■ The exercise: Output the following records again word for word, keeping every line in its original order.
----
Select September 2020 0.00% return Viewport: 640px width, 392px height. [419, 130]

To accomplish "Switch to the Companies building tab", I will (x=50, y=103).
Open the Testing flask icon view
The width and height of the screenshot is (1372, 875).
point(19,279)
----
■ Task response:
Select September 2020 0.00% return Viewport: 640px width, 392px height. [419, 130]

To accomplish "Switch to the Companies building tab", I will (x=50, y=103).
Open the Testing flask icon view
The width and height of the screenshot is (1372, 875).
point(19,279)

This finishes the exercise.